I have very limited experience using KiCad and have never used it for simulations. As a first project I was trying to simulate a boost converter but ran into the “timestep too small” error.
So I decided to start even simpler with just a bridge rectifier with generic spice components.
But I still get the “timstep too small” error if I add a filter capacitor on the DC side. I have had some luck by playing with the component values or inserting a substantial current limiting resistor for the capacitor, but successful simulation still seems more the exception than the rule.
I’d be grateful to get some direction on schematic design for the simulator.
Thank you for the quick response. The answer you refer to suggests to use a slower rise-time on a VPulse that is used to drive a gate. I’m using a VSin, which does not have a specified rise time, as far as I understand, because its a sinewave.
I have never used KiCad for simulation and last time I used PSPICE can be 10 years or more ago.
I think 100n can be some problem for Spice.
You have 50Hz so you want to see 20ms or more.
Then when diode starts to conduct you can assume 470u as having constant voltage for the moment. Diode just starts to conduct. Its serial (differential) R is still several ohms (assume 10 or more) so you have time constant in a range (L/R) of 10ns.

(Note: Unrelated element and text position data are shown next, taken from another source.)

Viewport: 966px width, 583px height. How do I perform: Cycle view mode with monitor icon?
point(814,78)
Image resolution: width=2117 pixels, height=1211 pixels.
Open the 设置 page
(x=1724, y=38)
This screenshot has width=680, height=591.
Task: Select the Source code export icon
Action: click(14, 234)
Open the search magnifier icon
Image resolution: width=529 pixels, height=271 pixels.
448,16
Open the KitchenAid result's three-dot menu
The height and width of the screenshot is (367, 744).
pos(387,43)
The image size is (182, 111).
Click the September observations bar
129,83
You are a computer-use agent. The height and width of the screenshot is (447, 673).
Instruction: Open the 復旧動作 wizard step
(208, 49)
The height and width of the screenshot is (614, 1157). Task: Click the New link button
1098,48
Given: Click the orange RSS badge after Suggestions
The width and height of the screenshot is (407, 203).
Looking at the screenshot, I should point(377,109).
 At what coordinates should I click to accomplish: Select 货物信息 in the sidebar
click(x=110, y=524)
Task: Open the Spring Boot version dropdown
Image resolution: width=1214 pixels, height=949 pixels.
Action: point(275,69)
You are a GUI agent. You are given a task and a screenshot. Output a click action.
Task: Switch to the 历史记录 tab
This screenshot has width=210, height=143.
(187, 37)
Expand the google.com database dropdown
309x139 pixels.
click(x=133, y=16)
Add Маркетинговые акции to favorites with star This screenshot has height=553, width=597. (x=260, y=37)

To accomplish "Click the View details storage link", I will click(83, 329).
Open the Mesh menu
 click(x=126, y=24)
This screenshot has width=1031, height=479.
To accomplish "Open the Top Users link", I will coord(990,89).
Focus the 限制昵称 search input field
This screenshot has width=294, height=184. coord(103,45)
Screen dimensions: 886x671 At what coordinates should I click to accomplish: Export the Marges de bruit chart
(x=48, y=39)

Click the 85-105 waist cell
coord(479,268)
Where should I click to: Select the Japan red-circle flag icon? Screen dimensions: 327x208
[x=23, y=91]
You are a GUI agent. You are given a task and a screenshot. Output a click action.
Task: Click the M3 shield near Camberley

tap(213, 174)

To analyse what is going on Spice has to sample it several times during one time constant. So may be it starts to work with 100ps timestep. During 20ms you have 200 000 000 times 100ps. May be for Spice such timestep seems too small compared with expected end of simulation.
Thank you for your insight. Interestingly the simulation runs fine with 100us step time though. Increasing the inductance on the other hand gets me back to the small timestep error.
And shouldn’t ngspice reduce its time step automatically if it encounters such a problem? As I understand it thats the source of error: reducing the time step further and further until itgets too small.
According to the log we end up at 1.25e-19s, so well beyond the ps range.
When we simulate for high voltages (e.g. 300 V instead of 3.3 V), it may be useful to relax the precision requirements somewhat by selecting suitable options: add .option reltol=0.01 abstol=10u chgtol=1e-11
to the Eeschema canvas, to become part of the netlist.
You also might choose the simulation command .tran 10u 1
to get the full picture. Indeed ngspice chooses its own time steps, 10u is sort of minimum requirement only.
In addition: you are using the intrinsic (ngspice default) diode model parameters (by not giving any external model). These probably are not meant to be power diodes, but small signal diodes (which would explode under real conditions in your circuit). So better select a power diode model (search for a 500 V, 10 A diode spice model in the web).
What holger said.
Consider that the ngspice sources are ideal, so with the 0.1 ohm resistor you’re limiting the current to 3250 A. Not really nice. The 100 nH inductor won’t help here.
Also be careful with diodes, the node sequence is almost always opposite. It’s not a big issue for this circuit (it’s symmetrical), but keep it in mind for the future.
A tip: always tick the “Show pin numbers” box for all parts when doing simulations. It saves a lot of time when selecting nodes in ngspice later, and also in genral debugging.
I have not used NG Spice but there is one potential simulation bug associated with a sinewave (less sure about a square wave) driving a bridge rectifier. This is mainly a bug when you do not have a significant inductor between the bridge and the filter capacitor, so current flow through the bridge is discontinuous.
That bug is as follows: What is the instantaneous voltage across each of the diodes when the instantaneous voltage is low and the diodes are not conducting? This is not likely to be a problem in a real bridge rectifier, but the simulator might run itself crazy trying to solve this question about which you probably do not care much.
To fix this potential issue it might help to put a resistor (or maybe a series RC if you prefer) in parallel with one of the diodes so that the simulator always has a basis for calculating common mode voltage between V1 and C1 when the diodes are not conducting.
Maybe this is not a problem, but it might be worth a try.
I already tried to bypass a diode with a resistor. It got the simulation to work with some values, but not reliably. It also seemed to require a quite low resistance.
But as Holger suggested, switching to a model of a power diode seems to be the solution here.